TASK MATERIAL
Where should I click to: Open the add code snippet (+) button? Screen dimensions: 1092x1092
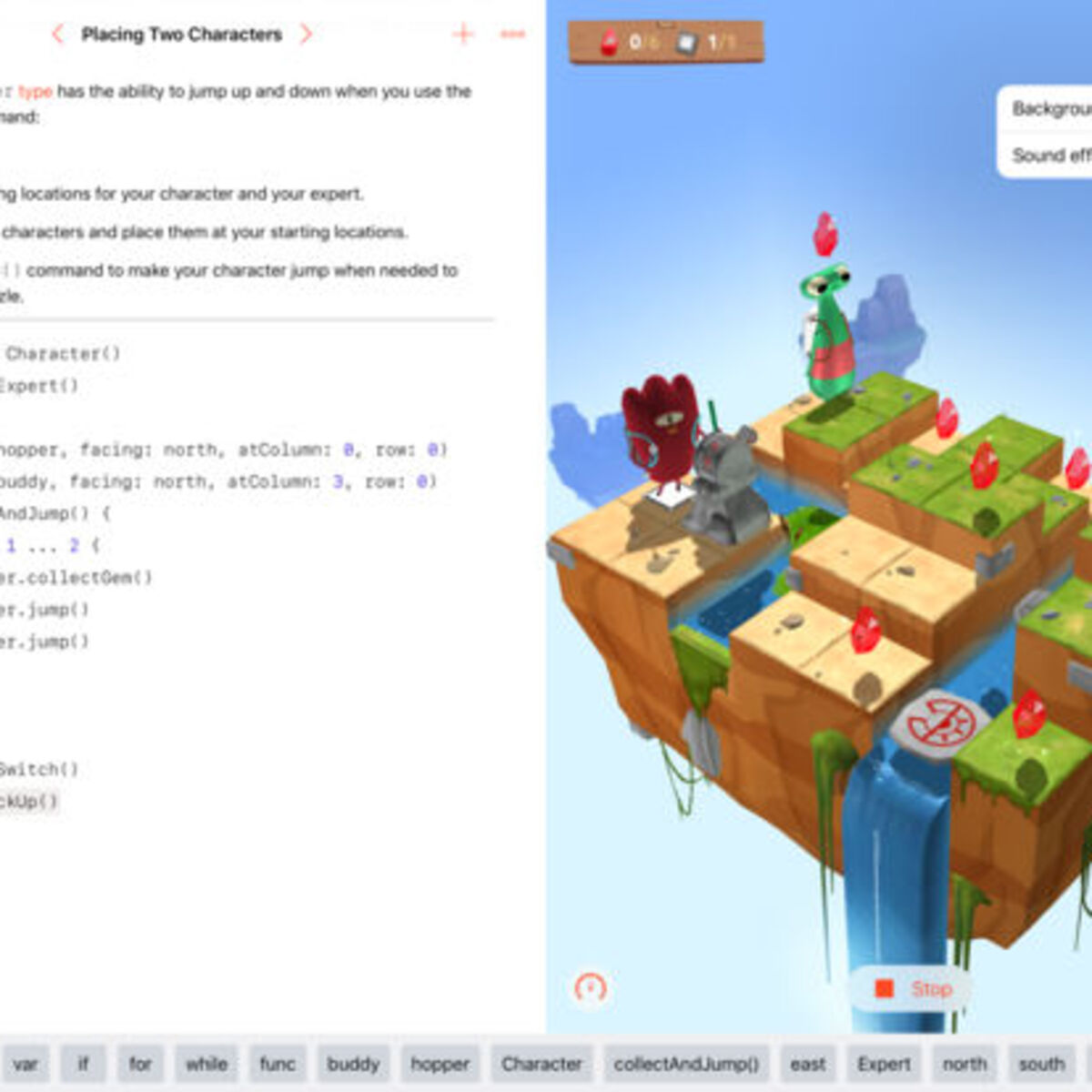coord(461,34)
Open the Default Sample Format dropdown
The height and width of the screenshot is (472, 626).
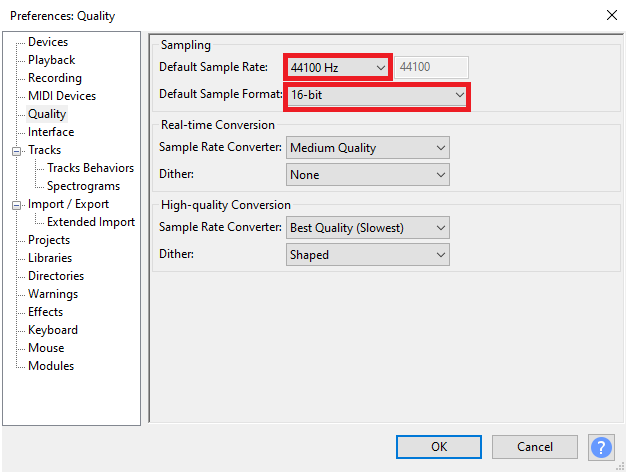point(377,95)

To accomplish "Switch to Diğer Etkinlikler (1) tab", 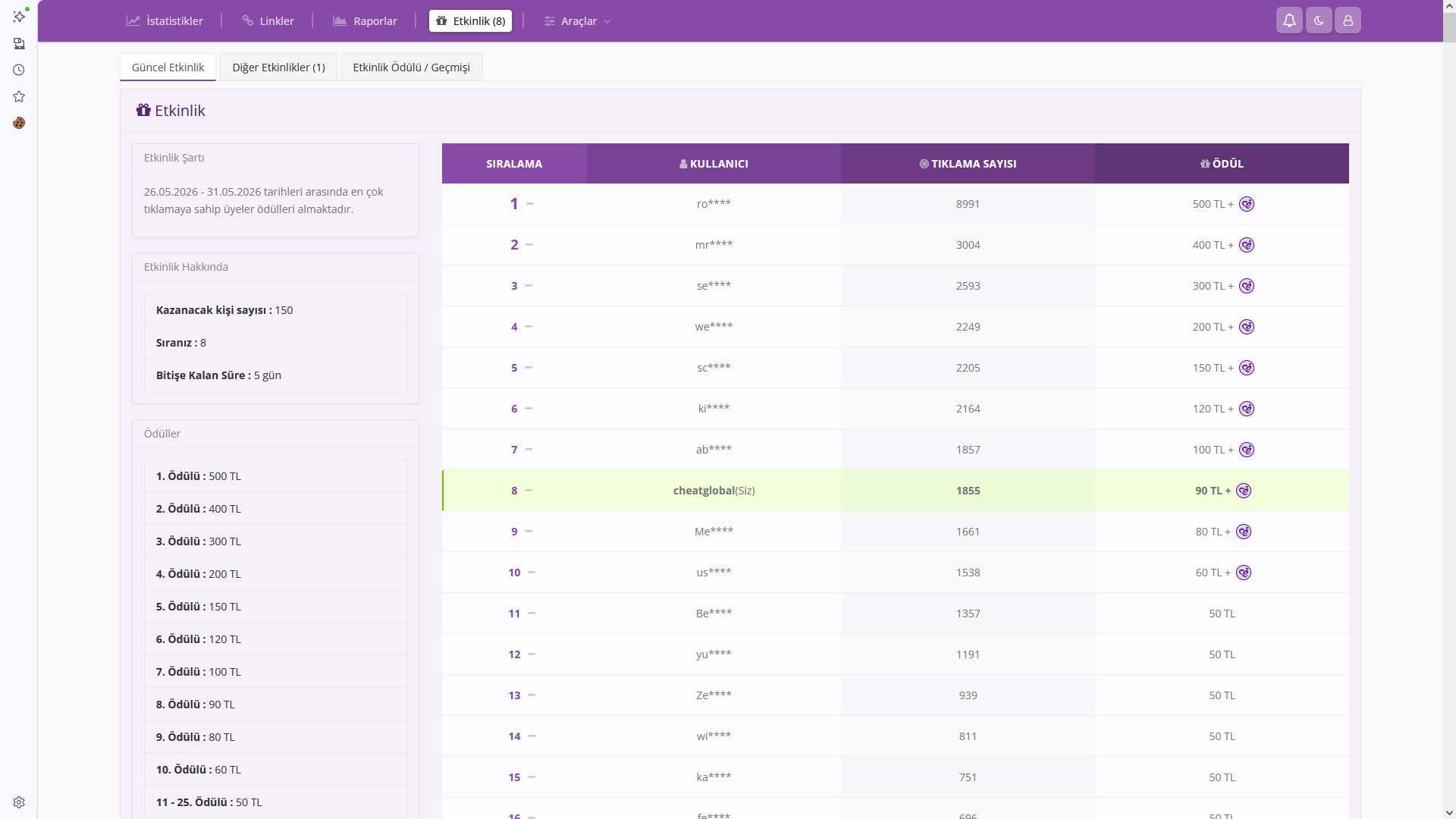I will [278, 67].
* * *
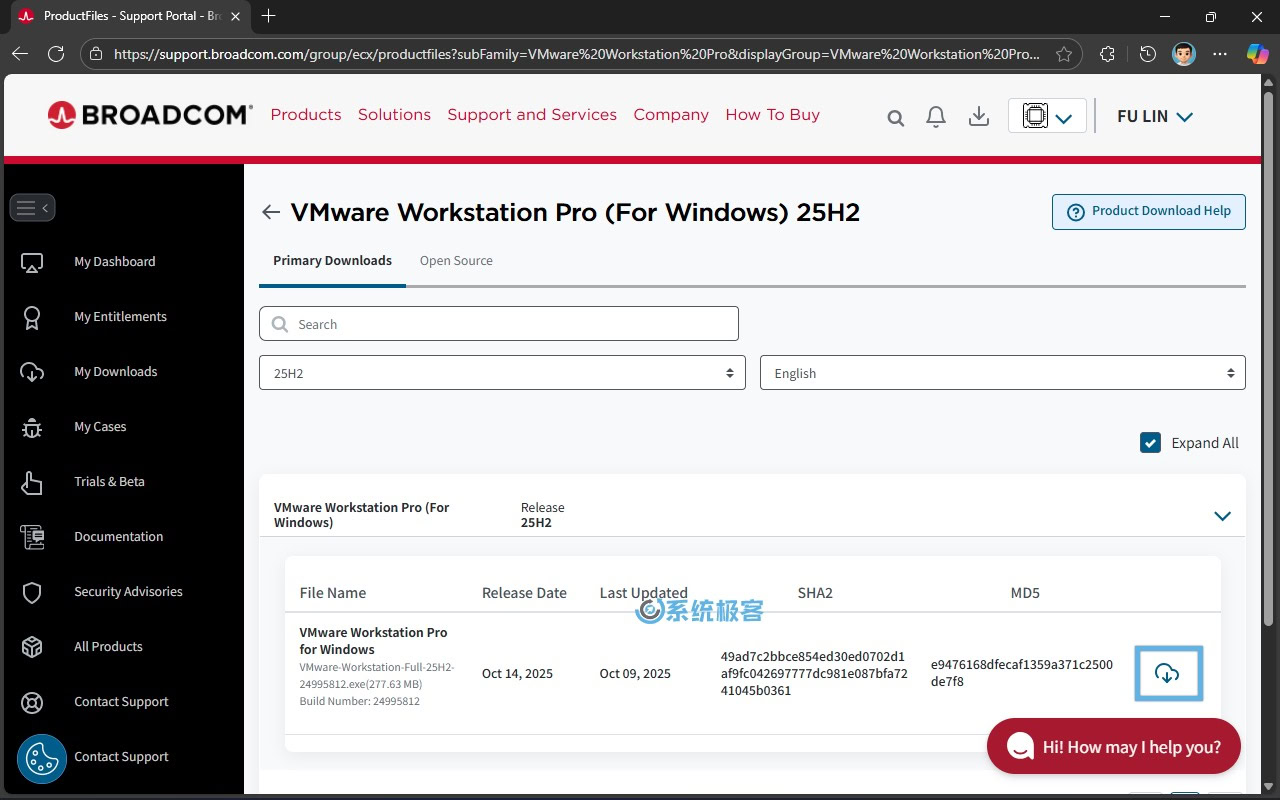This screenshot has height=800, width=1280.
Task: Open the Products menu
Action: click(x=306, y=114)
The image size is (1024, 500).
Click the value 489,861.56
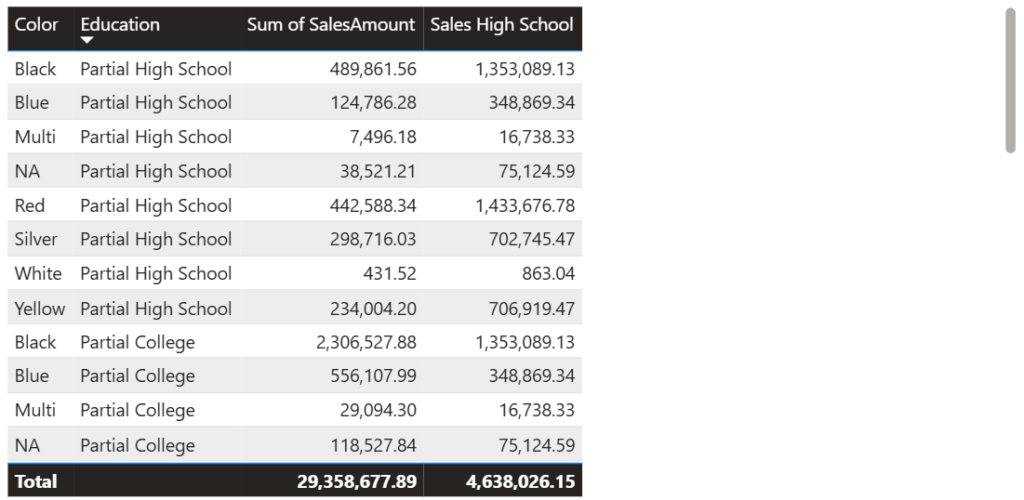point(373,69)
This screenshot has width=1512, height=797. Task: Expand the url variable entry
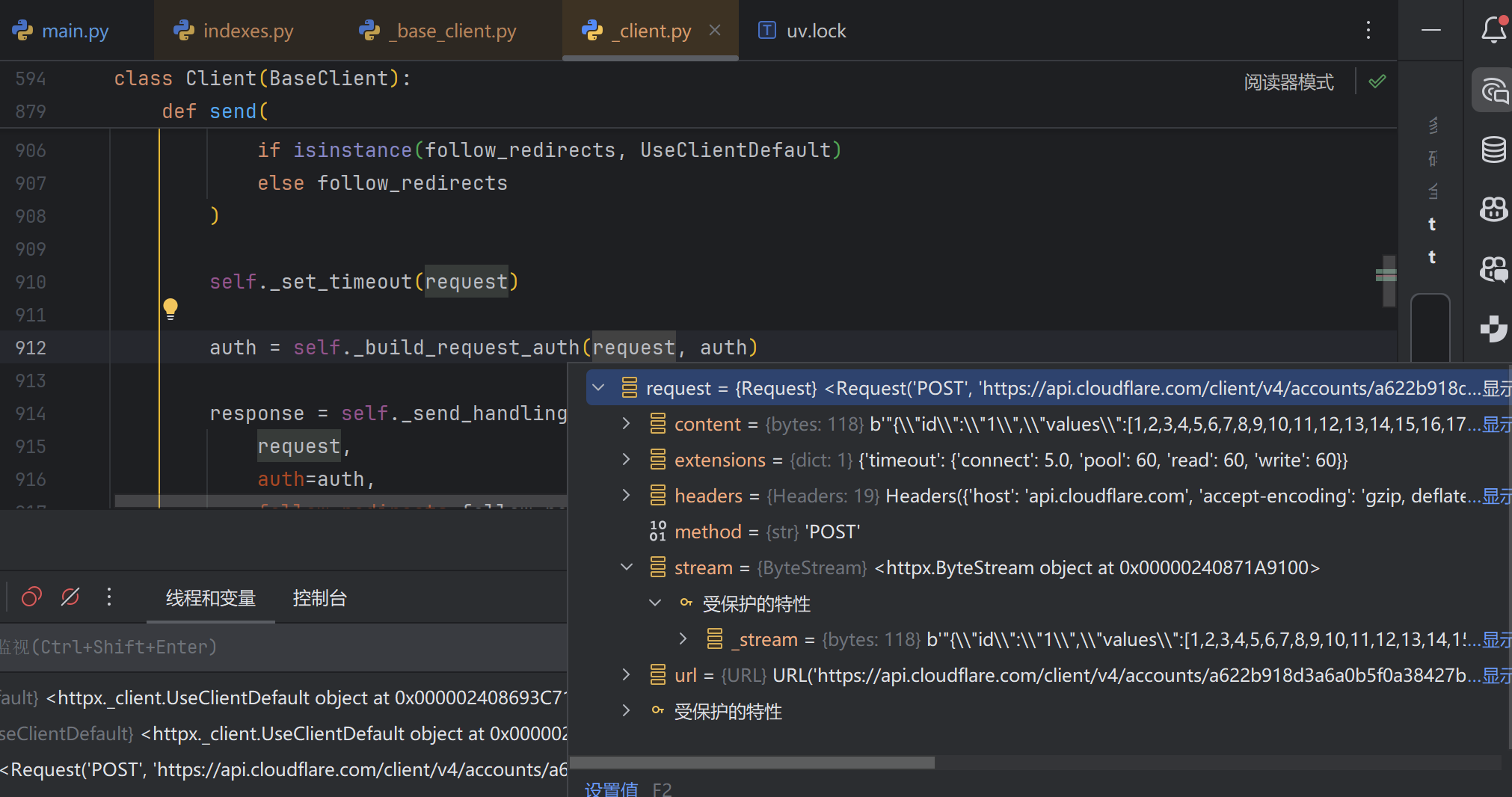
==
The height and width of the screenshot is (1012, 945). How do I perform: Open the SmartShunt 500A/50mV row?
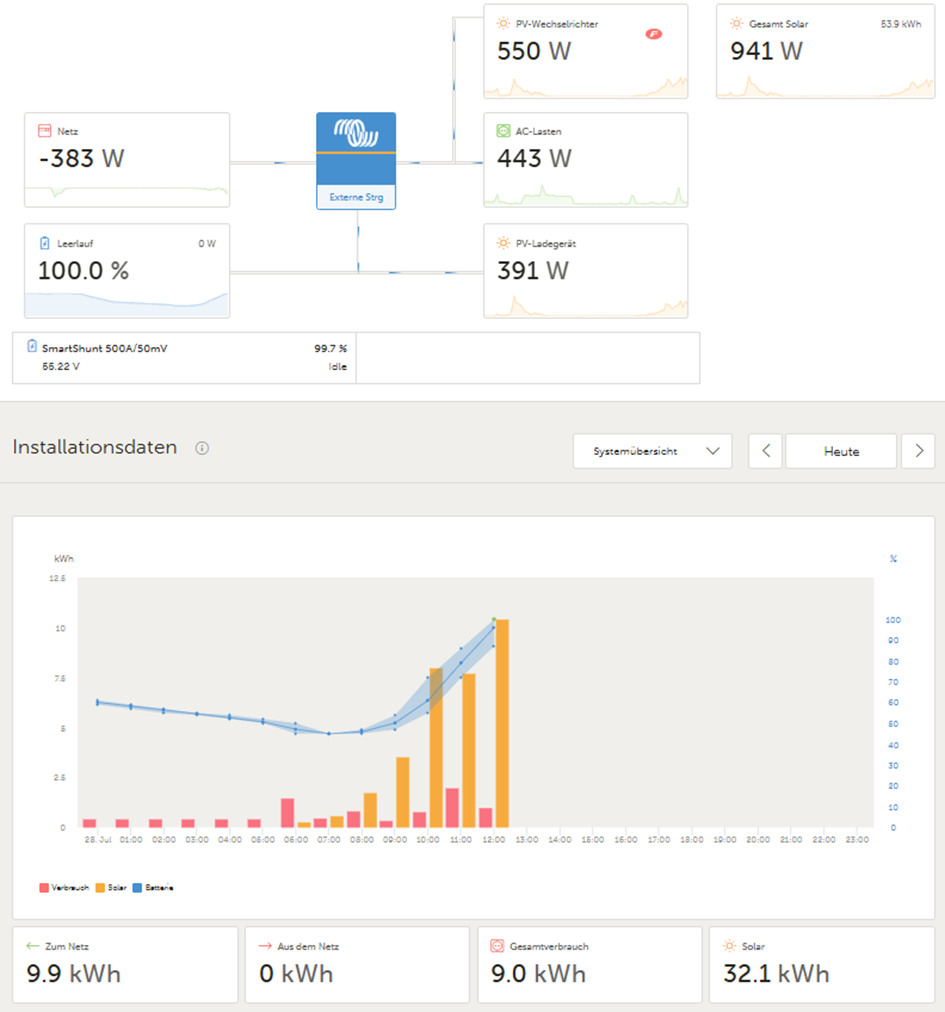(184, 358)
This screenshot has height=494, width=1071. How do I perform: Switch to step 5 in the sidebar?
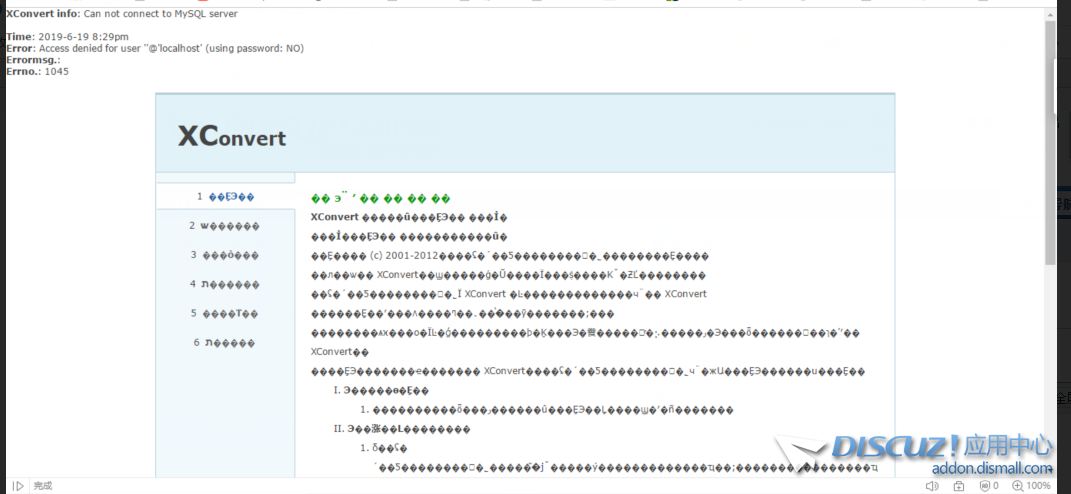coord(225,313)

EXERCISE BRIEF
In the data above, retype only the stretch from the line with "The image size is (1024, 500)." through the line with "This screenshot has width=1512, height=797.", word for word, and skip any pictures.

RESULT OF THE EXERCISE
The image size is (1024, 500).
Click the value 489,861.56
point(373,69)
This screenshot has width=1512, height=797. Task: Expand the url variable entry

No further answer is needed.